AIM OF THE TASK
Would you please output the records exactly as they appear below?
═════ EXTRACTED INFORMATION
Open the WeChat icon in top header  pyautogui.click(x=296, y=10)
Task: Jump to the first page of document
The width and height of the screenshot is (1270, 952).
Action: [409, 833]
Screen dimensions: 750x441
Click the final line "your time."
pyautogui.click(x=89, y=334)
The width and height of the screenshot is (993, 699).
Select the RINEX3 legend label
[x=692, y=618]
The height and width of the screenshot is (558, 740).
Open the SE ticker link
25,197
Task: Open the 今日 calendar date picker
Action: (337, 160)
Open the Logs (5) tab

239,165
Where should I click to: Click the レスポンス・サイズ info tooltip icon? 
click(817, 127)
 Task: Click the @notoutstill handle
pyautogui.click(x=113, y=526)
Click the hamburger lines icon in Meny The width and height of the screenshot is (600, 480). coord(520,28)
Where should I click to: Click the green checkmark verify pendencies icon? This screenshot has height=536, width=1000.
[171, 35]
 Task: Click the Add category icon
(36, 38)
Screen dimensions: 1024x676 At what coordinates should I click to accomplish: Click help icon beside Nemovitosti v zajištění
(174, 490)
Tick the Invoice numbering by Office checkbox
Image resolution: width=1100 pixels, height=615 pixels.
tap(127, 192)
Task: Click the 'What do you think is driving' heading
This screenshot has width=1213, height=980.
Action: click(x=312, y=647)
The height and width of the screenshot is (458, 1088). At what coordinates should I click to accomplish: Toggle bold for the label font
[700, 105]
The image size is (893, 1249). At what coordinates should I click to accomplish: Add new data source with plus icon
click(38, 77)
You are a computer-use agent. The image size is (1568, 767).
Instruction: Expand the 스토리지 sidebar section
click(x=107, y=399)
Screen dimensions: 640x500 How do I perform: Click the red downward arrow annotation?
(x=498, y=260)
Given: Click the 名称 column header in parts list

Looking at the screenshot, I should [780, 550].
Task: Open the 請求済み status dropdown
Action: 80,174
══════════
RESPONSE BOX
Open the WeChat icon in top header  pyautogui.click(x=296, y=10)
Task: Jump to the first page of document
The width and height of the screenshot is (1270, 952).
Action: [409, 833]
Screen dimensions: 750x441
Click the final line "your time."
pyautogui.click(x=89, y=334)
The width and height of the screenshot is (993, 699).
Select the RINEX3 legend label
[x=692, y=618]
The height and width of the screenshot is (558, 740).
Open the SE ticker link
25,197
Task: Open the 今日 calendar date picker
Action: (337, 160)
Open the Logs (5) tab

239,165
Where should I click to: Click the レスポンス・サイズ info tooltip icon? 
click(817, 127)
 Task: Click the @notoutstill handle
pyautogui.click(x=113, y=526)
Click the hamburger lines icon in Meny The width and height of the screenshot is (600, 480). coord(520,28)
Where should I click to: Click the green checkmark verify pendencies icon? This screenshot has height=536, width=1000.
[171, 35]
 Task: Click the Add category icon
(36, 38)
Screen dimensions: 1024x676 At what coordinates should I click to accomplish: Click help icon beside Nemovitosti v zajištění
(174, 490)
Tick the Invoice numbering by Office checkbox
Image resolution: width=1100 pixels, height=615 pixels.
tap(127, 192)
Task: Click the 'What do you think is driving' heading
This screenshot has width=1213, height=980.
Action: click(x=312, y=647)
The height and width of the screenshot is (458, 1088). At what coordinates should I click to accomplish: Toggle bold for the label font
[700, 105]
The image size is (893, 1249). At what coordinates should I click to accomplish: Add new data source with plus icon
click(38, 77)
You are a computer-use agent. The image size is (1568, 767).
Instruction: Expand the 스토리지 sidebar section
click(x=107, y=399)
Screen dimensions: 640x500 How do I perform: Click the red downward arrow annotation?
(x=498, y=260)
Given: Click the 名称 column header in parts list

Looking at the screenshot, I should [780, 550].
Task: Open the 請求済み status dropdown
Action: 80,174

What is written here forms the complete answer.